The final leg of our walk took us three kilometres along a picturesque, neatly paved, lakeside path to a park built around several small religious buildings on the long-abandoned site of Kfar Nahum (Capernaum), the village where Jesus is said to have based his ministry. We had reached the end of the 65 kilometre Jesus Trail. After subtracting the taxi rides in Nazareth on the first day, and Arbel on the last day, we had walked somewhere between 50 and 55 kilometres. We had seen much of the beauty and diversity of Israel, as well as its disturbing divisions. And our ancient bones, muscles and brains had survived the rigours of the walk. We felt pretty satisfied with that.

Postscript

Exhaustion was still clamped around our legs like manacles, so we decided to return to Jerusalem direct by taxi. Our driver took us around the northern curve of Kinneret and down the eastern shore, squeezing between the lake to the west and the beetling presence of the Golan Heights to the east. We went south through the town of Beit She’an and, unchecked, through a border crossing into the Israeli-occupied West Bank. We were on Highway 90, which is forbidden to Palestinians except with special permits. It runs the full length of the occupied West Bank. In the northern sector it sticks close to the Jordan River. The countryside left and right of the road has largely been de-populated (for “security reasons” say the Israelis). Ethnically cleansed is a more accurate term. The former population of Palestinian Arabs has been uprooted and shifted west, mostly to the major urban centres of Nablus, Ramallah and (further south) Hebron. In the northern sector the eerily empty landscape is filled with low hills of tawny grass, punctuated here and there with market gardens and plantations of dates, olives and bananas.
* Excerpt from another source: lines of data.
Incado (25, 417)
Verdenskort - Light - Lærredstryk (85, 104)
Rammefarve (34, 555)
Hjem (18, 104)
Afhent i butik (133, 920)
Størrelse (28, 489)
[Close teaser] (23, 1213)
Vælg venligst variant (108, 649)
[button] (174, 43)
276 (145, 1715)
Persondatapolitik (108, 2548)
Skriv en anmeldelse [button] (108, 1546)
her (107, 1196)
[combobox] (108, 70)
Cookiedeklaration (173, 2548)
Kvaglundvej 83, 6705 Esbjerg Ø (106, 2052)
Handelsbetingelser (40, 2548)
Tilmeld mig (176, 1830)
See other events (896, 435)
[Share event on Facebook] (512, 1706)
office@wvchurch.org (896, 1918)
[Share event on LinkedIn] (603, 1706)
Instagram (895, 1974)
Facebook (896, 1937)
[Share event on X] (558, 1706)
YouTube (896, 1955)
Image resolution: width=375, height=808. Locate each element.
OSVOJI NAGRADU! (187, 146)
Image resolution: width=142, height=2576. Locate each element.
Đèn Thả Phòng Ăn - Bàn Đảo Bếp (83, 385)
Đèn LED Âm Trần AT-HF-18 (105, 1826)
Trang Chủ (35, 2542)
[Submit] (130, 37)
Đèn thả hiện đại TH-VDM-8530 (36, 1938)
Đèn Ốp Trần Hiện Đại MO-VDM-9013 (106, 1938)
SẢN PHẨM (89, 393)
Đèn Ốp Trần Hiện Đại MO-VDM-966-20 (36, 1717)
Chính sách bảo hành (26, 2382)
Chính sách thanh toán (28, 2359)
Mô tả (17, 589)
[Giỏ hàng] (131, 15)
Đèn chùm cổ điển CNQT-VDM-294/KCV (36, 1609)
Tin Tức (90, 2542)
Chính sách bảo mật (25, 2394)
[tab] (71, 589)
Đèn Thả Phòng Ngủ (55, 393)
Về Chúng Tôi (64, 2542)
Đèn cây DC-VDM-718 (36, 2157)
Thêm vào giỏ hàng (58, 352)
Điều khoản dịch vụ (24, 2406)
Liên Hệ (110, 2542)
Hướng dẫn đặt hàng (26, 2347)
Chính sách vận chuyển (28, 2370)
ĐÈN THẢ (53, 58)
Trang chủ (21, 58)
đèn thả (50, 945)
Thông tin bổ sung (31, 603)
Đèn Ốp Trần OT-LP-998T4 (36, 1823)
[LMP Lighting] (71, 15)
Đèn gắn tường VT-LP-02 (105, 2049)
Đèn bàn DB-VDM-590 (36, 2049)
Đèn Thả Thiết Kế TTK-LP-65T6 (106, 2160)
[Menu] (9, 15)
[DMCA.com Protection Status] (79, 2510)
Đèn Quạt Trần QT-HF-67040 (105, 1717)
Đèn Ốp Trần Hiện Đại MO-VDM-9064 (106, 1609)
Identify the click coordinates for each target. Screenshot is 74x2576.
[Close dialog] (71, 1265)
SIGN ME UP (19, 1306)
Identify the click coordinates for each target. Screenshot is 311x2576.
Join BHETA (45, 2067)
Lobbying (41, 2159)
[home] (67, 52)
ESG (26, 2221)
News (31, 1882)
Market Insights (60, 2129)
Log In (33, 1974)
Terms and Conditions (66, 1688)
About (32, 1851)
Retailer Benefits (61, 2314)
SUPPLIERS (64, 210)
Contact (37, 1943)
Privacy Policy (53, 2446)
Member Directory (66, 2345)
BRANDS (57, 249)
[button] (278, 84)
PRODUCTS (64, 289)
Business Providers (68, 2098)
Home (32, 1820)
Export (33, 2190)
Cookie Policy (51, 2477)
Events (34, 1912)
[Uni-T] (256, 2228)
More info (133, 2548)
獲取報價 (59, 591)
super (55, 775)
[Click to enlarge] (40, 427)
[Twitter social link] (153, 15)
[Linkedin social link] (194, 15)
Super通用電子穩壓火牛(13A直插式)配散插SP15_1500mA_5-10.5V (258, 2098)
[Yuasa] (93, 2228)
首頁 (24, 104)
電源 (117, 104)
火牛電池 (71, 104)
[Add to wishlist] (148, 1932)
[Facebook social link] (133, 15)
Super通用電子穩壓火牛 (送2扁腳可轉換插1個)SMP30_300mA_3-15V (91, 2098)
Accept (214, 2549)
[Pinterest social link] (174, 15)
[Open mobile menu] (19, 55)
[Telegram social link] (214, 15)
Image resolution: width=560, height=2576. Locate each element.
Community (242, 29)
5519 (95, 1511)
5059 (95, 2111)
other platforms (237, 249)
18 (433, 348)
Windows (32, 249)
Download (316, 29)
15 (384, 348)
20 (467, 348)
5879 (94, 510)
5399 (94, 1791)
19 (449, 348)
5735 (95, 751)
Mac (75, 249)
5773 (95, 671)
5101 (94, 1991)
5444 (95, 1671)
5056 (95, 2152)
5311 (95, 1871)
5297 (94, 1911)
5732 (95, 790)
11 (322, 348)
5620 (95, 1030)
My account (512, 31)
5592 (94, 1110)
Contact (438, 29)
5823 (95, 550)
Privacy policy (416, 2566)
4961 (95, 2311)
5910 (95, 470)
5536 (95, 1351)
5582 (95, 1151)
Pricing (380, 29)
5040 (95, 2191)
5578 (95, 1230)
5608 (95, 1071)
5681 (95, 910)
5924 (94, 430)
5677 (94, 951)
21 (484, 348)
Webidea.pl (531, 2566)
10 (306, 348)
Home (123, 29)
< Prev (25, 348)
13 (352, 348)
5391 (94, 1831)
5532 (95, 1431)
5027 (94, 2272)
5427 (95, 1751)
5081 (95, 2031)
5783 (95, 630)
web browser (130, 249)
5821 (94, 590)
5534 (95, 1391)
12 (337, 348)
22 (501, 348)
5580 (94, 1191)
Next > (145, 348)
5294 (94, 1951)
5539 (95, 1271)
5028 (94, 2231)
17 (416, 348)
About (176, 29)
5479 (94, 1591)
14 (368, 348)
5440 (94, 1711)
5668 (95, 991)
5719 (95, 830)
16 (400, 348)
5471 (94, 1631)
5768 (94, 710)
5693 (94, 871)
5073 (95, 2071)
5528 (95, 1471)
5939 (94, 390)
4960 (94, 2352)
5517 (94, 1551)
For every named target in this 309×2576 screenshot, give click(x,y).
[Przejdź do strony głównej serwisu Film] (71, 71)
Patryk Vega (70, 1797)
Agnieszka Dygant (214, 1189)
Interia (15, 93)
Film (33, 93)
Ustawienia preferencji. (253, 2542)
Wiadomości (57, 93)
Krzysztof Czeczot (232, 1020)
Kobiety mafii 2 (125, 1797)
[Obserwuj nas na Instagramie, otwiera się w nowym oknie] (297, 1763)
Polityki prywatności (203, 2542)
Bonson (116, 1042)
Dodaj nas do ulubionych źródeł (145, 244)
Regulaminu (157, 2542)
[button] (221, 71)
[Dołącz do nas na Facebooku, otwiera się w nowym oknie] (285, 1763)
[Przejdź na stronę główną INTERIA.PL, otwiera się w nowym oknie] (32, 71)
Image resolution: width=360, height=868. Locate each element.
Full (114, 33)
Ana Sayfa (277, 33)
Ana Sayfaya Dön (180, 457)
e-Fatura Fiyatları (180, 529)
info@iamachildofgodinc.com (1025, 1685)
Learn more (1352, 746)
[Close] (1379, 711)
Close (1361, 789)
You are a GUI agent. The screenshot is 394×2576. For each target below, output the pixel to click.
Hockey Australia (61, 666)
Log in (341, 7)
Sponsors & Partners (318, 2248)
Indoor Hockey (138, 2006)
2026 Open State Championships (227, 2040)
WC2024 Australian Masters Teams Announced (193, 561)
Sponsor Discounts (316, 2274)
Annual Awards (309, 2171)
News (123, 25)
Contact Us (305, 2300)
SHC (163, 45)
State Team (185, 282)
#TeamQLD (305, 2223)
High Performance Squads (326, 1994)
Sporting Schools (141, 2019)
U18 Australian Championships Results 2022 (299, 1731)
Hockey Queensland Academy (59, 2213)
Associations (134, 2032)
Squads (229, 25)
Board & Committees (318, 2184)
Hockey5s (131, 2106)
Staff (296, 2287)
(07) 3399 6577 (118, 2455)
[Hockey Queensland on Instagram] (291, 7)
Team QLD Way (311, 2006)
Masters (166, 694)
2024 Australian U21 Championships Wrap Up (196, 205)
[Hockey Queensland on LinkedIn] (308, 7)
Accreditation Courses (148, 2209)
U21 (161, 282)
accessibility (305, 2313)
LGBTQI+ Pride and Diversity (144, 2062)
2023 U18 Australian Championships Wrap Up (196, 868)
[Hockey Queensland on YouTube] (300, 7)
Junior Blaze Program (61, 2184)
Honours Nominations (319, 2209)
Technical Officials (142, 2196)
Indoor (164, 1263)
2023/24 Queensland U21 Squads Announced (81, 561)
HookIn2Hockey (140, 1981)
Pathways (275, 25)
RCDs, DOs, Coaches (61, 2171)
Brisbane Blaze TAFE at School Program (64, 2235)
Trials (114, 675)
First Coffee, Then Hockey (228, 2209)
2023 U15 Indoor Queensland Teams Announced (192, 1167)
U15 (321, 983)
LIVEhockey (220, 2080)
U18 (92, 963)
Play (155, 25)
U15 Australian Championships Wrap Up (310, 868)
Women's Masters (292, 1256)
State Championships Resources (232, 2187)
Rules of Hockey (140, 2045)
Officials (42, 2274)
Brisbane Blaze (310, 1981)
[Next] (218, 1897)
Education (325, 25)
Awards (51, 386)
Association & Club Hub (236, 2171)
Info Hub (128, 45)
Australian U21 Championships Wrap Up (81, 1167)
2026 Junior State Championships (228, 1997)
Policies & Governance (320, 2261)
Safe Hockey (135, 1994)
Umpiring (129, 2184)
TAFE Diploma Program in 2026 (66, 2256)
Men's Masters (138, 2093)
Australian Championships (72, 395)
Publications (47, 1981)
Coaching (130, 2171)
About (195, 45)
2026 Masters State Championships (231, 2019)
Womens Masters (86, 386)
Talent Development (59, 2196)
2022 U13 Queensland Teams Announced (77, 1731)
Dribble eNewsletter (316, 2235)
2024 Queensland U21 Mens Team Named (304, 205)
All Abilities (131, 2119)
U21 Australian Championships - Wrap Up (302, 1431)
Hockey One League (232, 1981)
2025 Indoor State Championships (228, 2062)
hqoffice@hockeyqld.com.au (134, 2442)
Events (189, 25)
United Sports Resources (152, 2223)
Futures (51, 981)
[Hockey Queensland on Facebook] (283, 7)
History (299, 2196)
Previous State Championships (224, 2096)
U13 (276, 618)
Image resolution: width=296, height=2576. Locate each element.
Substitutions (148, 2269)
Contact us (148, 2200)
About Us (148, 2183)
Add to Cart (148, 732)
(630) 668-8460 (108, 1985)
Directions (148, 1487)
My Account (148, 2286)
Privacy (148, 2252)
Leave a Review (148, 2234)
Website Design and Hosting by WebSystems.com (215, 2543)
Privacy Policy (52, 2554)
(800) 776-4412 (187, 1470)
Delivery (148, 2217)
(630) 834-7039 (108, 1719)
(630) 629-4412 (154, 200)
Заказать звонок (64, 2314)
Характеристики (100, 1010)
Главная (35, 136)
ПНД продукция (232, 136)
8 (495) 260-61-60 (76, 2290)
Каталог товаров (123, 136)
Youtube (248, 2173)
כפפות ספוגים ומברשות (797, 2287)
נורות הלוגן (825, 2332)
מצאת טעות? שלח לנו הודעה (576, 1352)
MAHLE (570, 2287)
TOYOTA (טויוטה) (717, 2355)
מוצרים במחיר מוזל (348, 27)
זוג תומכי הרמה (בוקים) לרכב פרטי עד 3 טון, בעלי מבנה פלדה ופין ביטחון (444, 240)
In places there are derelict houses of the former Arab population, and once, we saw rows of stumps marking (according to our Jewish driver) a destroyed Palestinian olive grove. Here and there the highway passes squalid Bedouin communities, their tents filled with goats and surrounded by litter. The highway curves around the Palestinian town of Jericho, just north of the Dead Sea, and heads west into Jerusalem, passing signs pointing left and right to the prosperous Jewish settlements of Ma’ale Adumim. On this Jews/foreigners-only route, Palestinians are rendered almost invisible in their own land.

The occupied West Bank and Gaza are the conscience of Israel… and it is a very ugly sight.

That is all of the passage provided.